Most importantly, we would need to establish a measurement of value that was as universal as possible, and not subject to value swings up-and-down (as is our present money system). In other words, it would have to remain as constant in value as possible. This would help it establish a sense of permanency and security as well as make it more practical for exchange to take place. Such a method of measurement would be the most revolutionary element in the design, and would be the key factor in creating a universal system of money and banking that worked without the need for central banks or governments to become involved in money issue.
Once this standard of value had been arrived at, the state or federal government could monitor it, just as the Bureau of Standards maintains and monitors other standards of measurement, such as weights and units of space. However, it would not require state intervention into the economic sphere as is now the case.
And finally, it would have to be organized at the local level and controlled by the community as a whole. For example, each community would elect members of the board of the issuing bank, which would preferably be a nonprofit institution. Under such structure, banking would become truly more of a profession; bankers would be paid for their services, but the community would decide how and where its savings were to be reinvested.
Let me reiterate briefly these four specifications: A local, appropriately scaled currency should be:
1. Consistent with customary practices (cash, checking, and accounting systems);
2. Redeemable in real goods of everyday value;
3. Based on local production, upon a universal measure of value;
4. Organized at the local level, and by the community as a whole.

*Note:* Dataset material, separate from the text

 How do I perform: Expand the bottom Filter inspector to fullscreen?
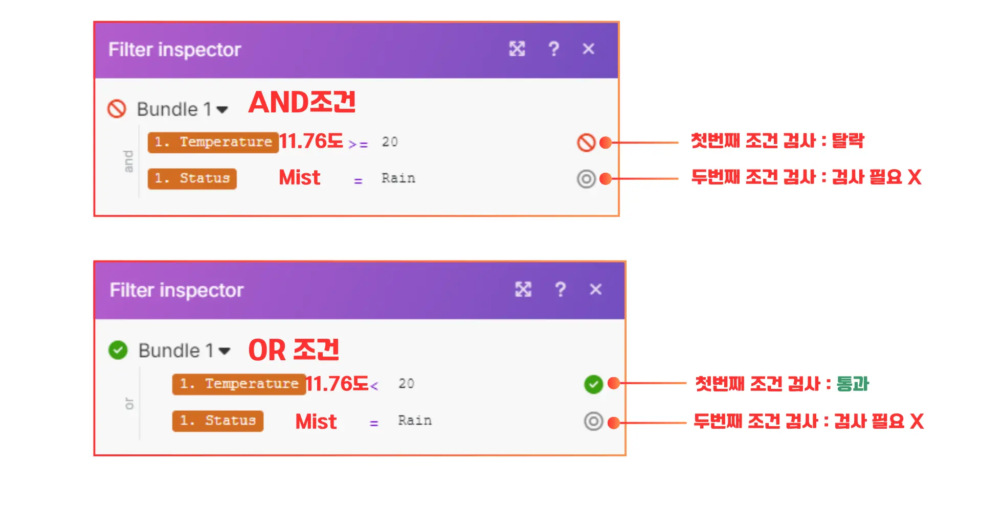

To illustrate possible answers to the question, "How would it be issued?," we have some historical and present-day examples. During the Great Depression of the 1930s, a number of local currencies were created and issued by towns in Europe and by groups of cooperating merchants in the U.S. Switzerland has a system called WIR ("the ring"). Created by the merchants of several towns, the WIR uses a checking system by which members can purchase and sell goods in exchange for the WIR currency. In Los Angeles, a similar system that has been computerized makes exchanges possible between merchants without the use of U.S. dollars In all of these cases, the new currency or script is measured in the national currency, and uses national currencies for a reserve system. Whenever suppliers, or manufacturers do not accept the local currency, national currency on reserve was available for exchange.
In part, these systems have worked because they simply expand the volume of business possible for each market. However, in times of runaway inflation, such a system would be less likely to work, since the reserve currency-the national currency-would not have any value. We must therefore look to use some commodity of universal value for our reserve currency.
In order to make as clear as possible what is suggested here, I would like to make a simple proposal that we consider using some form of energy as the unit of measurement and as the reserve currency for redemption purposes. It is generally recognized that energy is a factor in all forms of production and in meeting the needs of society as a whole. In this respect gold, commodities or resources that provide essential energy are replacing gold as the traditional form of reserve currency. Thus oil is referred to as "black gold."